To be considered, each region had to have more than just one or two standout examples and, despite inevitable and in fact desirable diversity within the category, a unique and cohesive identity. To try to capture the essence of each of these promising styles, I’ve created an accompanying Visual Tasting Note and made a few suggestions of producers or individual wines to try. Hope you enjoy exploring these categories as much as I did “researching” them!
Blanc de Noirs champagne
Where: Champagne, France
Why: Literally a white made only from black-skinned grapes, this style of champagne has emerged from the shadow of the more traditionally prized blanc de blancs (made only from white-skinned grapes) to add dimension and depth to a category that most people view exclusively in terms of brands and price points.
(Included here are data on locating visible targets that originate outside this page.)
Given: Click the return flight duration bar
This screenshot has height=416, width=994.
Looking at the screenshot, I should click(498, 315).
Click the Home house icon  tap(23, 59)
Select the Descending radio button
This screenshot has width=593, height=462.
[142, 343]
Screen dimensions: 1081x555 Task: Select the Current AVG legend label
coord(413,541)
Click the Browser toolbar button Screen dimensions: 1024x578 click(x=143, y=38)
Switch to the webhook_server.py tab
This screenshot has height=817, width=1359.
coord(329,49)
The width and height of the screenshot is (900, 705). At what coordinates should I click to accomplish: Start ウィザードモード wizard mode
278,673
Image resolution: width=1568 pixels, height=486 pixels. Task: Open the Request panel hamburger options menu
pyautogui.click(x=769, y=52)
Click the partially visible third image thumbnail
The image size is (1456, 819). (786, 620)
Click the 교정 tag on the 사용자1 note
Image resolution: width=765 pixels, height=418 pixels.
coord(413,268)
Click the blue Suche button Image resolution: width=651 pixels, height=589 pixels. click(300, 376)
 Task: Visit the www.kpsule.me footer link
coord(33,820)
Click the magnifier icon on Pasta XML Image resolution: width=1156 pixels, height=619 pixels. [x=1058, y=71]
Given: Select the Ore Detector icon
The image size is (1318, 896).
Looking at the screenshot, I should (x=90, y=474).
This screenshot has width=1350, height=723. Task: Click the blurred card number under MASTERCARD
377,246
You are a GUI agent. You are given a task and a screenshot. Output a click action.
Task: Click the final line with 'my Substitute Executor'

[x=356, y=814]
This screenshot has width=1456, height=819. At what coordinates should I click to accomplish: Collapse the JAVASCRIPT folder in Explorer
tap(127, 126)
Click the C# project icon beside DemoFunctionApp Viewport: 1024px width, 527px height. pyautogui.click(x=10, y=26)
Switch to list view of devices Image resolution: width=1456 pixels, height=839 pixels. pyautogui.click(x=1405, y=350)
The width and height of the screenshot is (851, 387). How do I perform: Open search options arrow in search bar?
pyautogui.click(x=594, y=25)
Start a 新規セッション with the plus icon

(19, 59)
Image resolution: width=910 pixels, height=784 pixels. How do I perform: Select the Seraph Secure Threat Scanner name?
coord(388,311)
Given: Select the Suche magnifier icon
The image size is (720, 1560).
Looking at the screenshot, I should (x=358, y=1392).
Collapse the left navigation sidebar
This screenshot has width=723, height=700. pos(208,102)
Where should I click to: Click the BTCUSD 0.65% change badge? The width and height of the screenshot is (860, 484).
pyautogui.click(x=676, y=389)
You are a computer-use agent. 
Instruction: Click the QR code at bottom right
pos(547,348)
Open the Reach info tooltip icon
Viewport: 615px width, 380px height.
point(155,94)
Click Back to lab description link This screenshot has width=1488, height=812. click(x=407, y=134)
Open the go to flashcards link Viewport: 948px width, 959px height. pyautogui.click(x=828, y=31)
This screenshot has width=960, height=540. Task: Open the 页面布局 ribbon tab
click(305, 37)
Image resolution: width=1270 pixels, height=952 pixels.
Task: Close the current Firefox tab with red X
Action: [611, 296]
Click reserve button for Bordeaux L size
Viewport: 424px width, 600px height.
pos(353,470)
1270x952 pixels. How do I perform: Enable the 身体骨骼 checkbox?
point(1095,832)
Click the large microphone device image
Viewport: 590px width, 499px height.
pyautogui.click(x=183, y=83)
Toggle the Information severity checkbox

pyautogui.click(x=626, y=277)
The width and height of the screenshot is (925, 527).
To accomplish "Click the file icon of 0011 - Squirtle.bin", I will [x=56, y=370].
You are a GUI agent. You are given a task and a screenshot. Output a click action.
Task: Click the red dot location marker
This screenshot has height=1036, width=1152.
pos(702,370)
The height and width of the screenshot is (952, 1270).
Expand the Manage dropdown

Typically it has been embraced by growers (i.e. producers who grow all their own grapes and process them from start to finish, distinguishable by the letters “RM” on the label) like Egly-Ouriet and Cédric Bouchard, whose production philosophy tends to emphasize uniqueness and “character” over consistency, particularly compared to the houses (i.e. producers who buy grapes, juice or wine that they then market and sell, marked with “NM” on the label), like Moët & Chandon, Veuve Clicquot, Piper-Heidsieck, and other familiar names.
Since the grapes in question, pinot noir and meunier, both bring greater weight and fullness to the classic champagne blend where they are used offset the racy delicacy of chardonnay, these wines tend to be more robust, structured and “vinous” than blanc de blancs. Fruit flavours tend to be darker and richer though not necessarily “redder” since the red grape skins are barely involved in the process. Complexity comes in the form of “base notes” you might expect in a gender neutral perfume, like chypre or sandalwood, layered with pastry and brown spices, sometimes showing idiosyncratic earthy or even animal notes.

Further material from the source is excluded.